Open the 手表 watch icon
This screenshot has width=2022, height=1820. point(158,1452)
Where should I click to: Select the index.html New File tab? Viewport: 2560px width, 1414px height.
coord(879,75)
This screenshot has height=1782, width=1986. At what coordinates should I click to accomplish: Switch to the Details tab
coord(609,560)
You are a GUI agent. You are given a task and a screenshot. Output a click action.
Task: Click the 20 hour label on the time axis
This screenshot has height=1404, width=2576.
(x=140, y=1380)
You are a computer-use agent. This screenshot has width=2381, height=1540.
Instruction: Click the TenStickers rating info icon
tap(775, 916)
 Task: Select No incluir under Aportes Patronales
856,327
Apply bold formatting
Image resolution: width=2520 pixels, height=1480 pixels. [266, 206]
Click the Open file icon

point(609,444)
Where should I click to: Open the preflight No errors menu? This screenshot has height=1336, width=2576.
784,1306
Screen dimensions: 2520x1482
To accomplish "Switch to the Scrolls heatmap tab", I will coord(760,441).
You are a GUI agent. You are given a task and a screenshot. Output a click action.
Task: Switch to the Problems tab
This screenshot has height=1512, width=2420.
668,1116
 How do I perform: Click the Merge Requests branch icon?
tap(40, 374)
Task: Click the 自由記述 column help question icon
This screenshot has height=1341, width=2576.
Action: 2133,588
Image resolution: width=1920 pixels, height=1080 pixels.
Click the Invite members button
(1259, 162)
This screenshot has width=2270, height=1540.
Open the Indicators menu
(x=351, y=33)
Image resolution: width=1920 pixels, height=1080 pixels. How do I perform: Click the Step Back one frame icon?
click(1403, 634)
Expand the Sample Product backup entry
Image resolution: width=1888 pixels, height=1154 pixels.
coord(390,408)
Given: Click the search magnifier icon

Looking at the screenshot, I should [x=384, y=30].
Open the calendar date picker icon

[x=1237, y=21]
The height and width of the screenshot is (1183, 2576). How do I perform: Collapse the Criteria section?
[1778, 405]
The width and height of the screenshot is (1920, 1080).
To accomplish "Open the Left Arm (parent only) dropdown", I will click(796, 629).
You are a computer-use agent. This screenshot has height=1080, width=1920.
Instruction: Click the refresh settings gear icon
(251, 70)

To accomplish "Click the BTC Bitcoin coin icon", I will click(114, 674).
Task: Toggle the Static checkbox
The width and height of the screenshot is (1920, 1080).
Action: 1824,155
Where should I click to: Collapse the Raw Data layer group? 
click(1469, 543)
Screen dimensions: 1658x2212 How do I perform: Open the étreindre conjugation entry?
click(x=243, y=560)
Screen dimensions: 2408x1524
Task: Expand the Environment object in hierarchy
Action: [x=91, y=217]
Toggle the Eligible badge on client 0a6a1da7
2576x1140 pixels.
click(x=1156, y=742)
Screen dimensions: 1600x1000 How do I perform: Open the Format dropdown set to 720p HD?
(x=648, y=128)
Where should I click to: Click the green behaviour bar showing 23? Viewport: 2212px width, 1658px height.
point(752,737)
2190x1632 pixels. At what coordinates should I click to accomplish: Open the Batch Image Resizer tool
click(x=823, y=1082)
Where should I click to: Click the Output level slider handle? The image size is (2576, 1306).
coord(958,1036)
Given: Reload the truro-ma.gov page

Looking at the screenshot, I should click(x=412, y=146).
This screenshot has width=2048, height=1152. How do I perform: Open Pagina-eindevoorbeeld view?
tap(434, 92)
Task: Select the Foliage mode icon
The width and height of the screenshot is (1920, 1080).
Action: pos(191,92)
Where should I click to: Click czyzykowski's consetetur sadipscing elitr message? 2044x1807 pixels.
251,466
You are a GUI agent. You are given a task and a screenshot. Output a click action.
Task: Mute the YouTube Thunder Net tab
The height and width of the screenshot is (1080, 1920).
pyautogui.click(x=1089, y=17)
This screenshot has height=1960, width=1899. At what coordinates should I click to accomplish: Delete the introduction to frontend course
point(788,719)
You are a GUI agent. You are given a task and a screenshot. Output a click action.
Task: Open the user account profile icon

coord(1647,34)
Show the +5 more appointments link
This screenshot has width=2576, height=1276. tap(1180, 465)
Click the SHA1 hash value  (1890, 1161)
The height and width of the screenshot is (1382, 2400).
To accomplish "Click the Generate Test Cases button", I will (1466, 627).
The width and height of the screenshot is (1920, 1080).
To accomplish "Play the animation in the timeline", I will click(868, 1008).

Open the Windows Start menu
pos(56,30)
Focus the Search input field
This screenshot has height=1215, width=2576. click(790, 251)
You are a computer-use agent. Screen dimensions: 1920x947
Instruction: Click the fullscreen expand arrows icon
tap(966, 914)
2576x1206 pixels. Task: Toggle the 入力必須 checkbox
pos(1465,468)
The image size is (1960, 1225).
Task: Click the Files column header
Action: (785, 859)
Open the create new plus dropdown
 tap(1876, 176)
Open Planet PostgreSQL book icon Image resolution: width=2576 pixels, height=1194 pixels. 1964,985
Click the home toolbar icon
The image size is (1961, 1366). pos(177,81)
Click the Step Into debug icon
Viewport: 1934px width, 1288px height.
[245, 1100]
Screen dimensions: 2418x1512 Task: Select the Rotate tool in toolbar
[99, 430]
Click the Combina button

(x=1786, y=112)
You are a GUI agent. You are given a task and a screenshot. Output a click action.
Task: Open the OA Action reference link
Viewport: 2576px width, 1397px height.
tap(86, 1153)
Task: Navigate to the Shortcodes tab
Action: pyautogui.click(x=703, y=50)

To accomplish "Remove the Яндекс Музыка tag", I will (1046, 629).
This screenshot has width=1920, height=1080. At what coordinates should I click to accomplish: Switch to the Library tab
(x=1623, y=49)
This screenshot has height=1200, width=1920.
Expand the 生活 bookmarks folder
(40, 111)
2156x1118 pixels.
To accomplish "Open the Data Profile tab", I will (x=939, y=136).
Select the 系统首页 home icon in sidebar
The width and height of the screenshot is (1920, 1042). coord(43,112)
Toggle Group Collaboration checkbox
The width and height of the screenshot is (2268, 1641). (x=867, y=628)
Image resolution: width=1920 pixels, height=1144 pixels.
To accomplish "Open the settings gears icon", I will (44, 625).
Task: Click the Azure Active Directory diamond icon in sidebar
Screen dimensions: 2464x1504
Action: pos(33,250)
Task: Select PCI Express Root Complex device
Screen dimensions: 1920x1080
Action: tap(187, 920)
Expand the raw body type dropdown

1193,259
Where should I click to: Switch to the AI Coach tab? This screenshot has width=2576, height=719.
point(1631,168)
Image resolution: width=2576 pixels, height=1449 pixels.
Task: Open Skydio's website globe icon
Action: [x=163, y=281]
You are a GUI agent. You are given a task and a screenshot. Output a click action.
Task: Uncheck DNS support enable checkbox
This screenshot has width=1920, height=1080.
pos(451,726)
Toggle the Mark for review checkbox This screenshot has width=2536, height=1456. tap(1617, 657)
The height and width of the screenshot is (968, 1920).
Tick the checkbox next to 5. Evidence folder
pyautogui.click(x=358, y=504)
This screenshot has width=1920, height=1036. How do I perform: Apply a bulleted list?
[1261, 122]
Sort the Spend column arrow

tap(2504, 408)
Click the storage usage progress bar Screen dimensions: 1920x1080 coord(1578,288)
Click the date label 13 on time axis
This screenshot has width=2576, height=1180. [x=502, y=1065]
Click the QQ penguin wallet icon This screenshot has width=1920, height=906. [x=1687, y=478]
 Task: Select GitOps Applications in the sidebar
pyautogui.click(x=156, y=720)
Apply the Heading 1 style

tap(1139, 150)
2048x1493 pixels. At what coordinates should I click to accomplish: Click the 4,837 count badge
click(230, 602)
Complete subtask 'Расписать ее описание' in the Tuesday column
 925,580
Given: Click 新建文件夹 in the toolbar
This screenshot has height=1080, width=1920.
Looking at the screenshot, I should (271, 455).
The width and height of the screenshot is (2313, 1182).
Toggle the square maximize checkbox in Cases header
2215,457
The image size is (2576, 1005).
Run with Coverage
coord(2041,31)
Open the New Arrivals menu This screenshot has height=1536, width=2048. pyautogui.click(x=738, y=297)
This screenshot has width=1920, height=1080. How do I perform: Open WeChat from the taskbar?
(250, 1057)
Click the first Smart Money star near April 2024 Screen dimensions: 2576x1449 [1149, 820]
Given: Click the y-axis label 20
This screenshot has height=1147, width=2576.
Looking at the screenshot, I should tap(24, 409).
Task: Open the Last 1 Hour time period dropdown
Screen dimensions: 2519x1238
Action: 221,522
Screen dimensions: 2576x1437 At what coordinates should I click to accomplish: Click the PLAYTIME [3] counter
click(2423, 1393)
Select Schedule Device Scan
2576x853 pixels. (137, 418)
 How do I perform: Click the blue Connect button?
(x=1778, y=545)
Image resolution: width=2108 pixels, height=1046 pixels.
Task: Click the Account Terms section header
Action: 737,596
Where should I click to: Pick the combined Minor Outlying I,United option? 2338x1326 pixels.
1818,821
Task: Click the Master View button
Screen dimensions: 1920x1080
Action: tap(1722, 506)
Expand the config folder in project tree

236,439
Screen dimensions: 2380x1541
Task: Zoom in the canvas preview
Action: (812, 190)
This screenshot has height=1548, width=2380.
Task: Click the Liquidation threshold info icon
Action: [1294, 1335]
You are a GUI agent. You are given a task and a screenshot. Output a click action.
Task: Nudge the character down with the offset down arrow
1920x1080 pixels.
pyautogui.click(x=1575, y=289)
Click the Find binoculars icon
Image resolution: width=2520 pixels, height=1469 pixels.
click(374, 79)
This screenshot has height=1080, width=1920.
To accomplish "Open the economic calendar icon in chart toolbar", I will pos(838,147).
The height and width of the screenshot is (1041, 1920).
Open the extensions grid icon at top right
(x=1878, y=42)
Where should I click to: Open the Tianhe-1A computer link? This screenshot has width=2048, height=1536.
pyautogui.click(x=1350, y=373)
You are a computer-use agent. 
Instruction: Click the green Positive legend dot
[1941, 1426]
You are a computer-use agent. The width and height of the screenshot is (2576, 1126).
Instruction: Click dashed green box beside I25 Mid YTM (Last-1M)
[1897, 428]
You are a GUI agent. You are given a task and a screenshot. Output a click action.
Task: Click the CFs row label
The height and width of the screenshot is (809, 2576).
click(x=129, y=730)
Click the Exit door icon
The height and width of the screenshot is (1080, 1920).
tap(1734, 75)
________________
◆ **TASK OBJECTIVE**
Extract from the records above the lines from the one containing "This screenshot has height=1960, width=1899." to the one containing "Click the SHA1", both lines included, exactly as they appear and with nothing else.

◆ **TASK ANSWER**
This screenshot has height=1960, width=1899. At what coordinates should I click to accomplish: Delete the introduction to frontend course
point(788,719)
You are a GUI agent. You are given a task and a screenshot. Output a click action.
Task: Open the user account profile icon

coord(1647,34)
Show the +5 more appointments link
This screenshot has width=2576, height=1276. tap(1180, 465)
Click the SHA1 hash value  (1890, 1161)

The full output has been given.